The Woods: Between the Flames and the Stars

Lauren Nixon-Matney • May 4, 2025

The Woods: Between the Flames and the Stars

Hollow Coves: The Woods

Pixel art illustration of a family sitting together by a fireplace reading a book, representing memory, comfort, warmth, words that transcend time and emotional connection in a Searching for Stars universe.

The fire crackles, embers floating into the night like fireflies. The air is thick with woodsmoke, warmth radiating from the flames. Somewhere deep in the trees, the wind hums through the branches, and for a moment—just a flicker—time bends.


The way this song moves my soul—it carries me through time, through embers and echoes of what once was. I am a child again, in a tiny Texas town where bonfires mark the seasons, where homecoming means flames licking at the sky and the whole town gathered around. The heat of the fire against cool night air. The feeling of something unshakably familiar. Belonging. Safety. Warmth.

Pixel art nighttime Texas Homecoming football field illuminated by stadium lights and a glowing bonfire beneath a starry sky, evoking nostalgia, ritual and memory in the Searching for Stars universe.

I see my dad, standing by the fireplace in our childhood home, the glow of the flames flickering across his face. He loved the fire. Not just for its heat, but for what it meant. Stillness. Togetherness. A moment that needed nothing more than itself. He would back up to the flames, hands in his pockets, letting the warmth soak into him like it was part of some ritual. I can still hear his laugh. I can still see him there.


It is New Year’s Eve, 1999. The whole world waits to see if the clocks will glitch, if Y2K will swallow everything we know. My mother is with Carl then. Carl, who is steady and kind and feels like something solid. His kids are there too, laughing, running through the cold, their faces glowing in the firelight. The bonfire is enormous, flames leaping into the sky, heat rolling across our faces. Sparks spiral upward, vanishing into the night like tiny shooting stars. I don’t know what the future will hold, but in this moment, I am warm. I am safe. I am here.


The fire shifts, the scene flickers.


Time moves like a slow-burning ember, stretching between what once was and what comes next. I am older now. My mother is with my stepdad, a drunk but a nice enough man. However, the people who linger around the fire at night—they are not safe. I remember lying awake in my bedroom knife under my pillow just in case I needed the protection, the flicker of flames through the window, the shadows shifting on the walls. Bonfires that once meant community and comfort now feel different. The flicker of flames through my window is no longer inviting, but haunting. A gathering of drunks and addicts right outside. Shadows shifting, voices slurred, laughter that doesn’t sound quite right. Something I do not trust. Something unsettling. Unsafe.

• [SOURCE DATA]:

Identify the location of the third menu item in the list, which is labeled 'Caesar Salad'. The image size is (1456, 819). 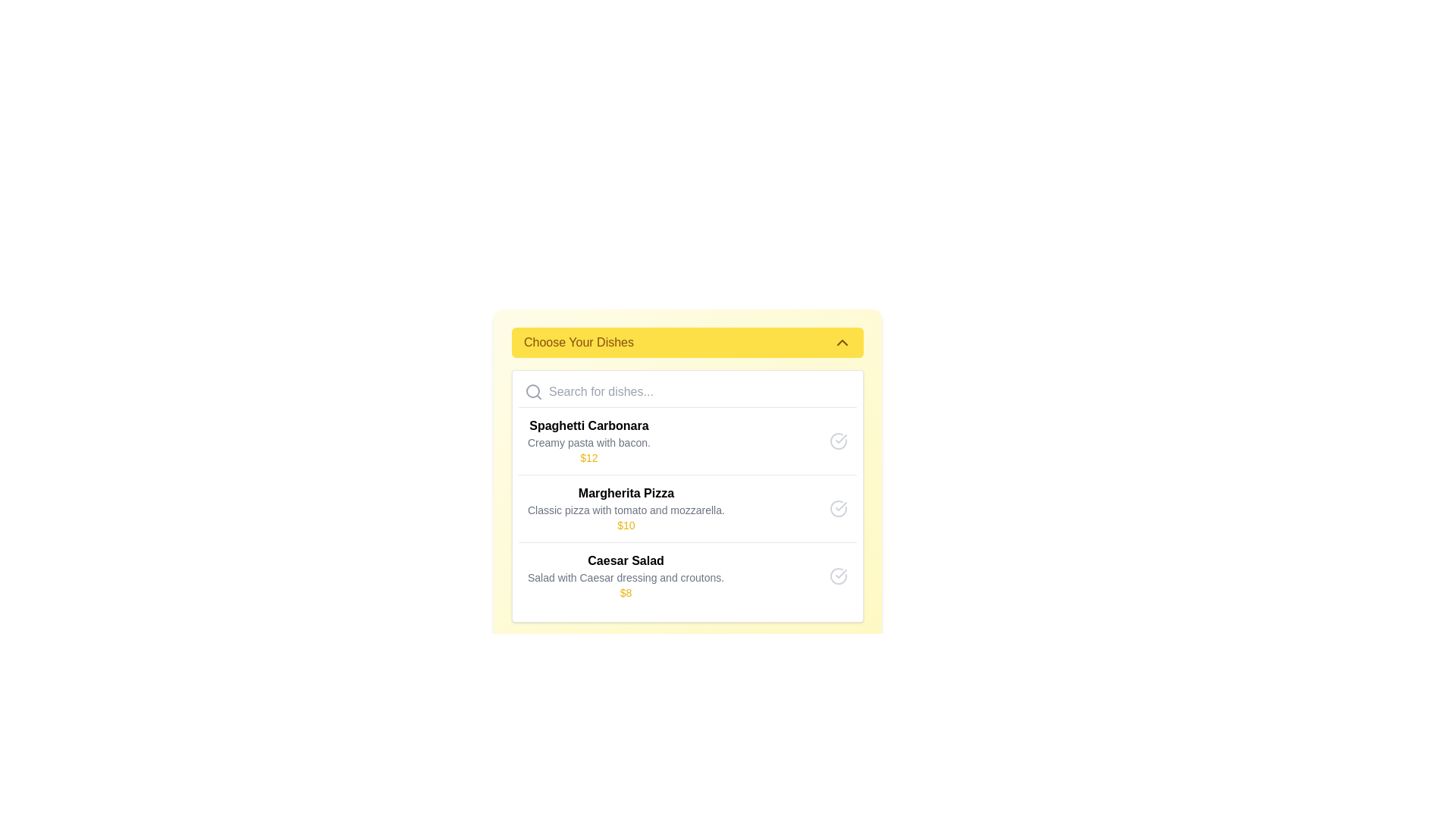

• [TASKS TO COMPLETE]:
1/ Answer these about the essay on bonfires and memory:
(a) On what date is the enormous bonfire with Carl and his kids set?
(b) Where did the dad keep his hands as he backed up to the flames?
(c) What did the narrator keep under the pillow while lying awake?
2/ Write the next few paragraphs of the essay on bonfires and memory, picking up after its final sentence.
Nothing in the material is needed for this work.

• [TASK-BY-TASK RESULTS]:
1/
(a) New Year's Eve, 1999.
(b) In his pockets.
(c) A knife.

2/
The fire flickers again, and time shifts once more.

I am in California. The mornings are crisp and cold, and my husband and I wake early, flipping on the fireplace before anything else. The warmth spills into the room, chasing the chill away. He feels like home, like something I can hold onto. We sit close, wrapped in blankets, watching the flames dance and listening to old records.


Another flicker.


Later—pregnant with our sweet Maverick, back in my dad’s house, watching him do what he always did. Backing up to the fire, warming himself like it was the most important task in the world. He was always doing that. I never thought about how much I’d miss it.

Pixel art image of The Shaman a bearded man wearing a feathered headdress standing beside Lucy a basset hound in a cozy bungalow, with a crackling fireplace, vintage radio, and starry night visible through a dream catcher decorated window. Representing, nostalgia and warmth in a Searching for Stars story.

The embers glow, and another memory rises.


Hot Springs, Arkansas. The woods, but this time, they are ours. The National Forest stretches beyond our backyard, wild and endless. The trees whisper, and for the first time in a long time, the woods feel like magic again. Like home.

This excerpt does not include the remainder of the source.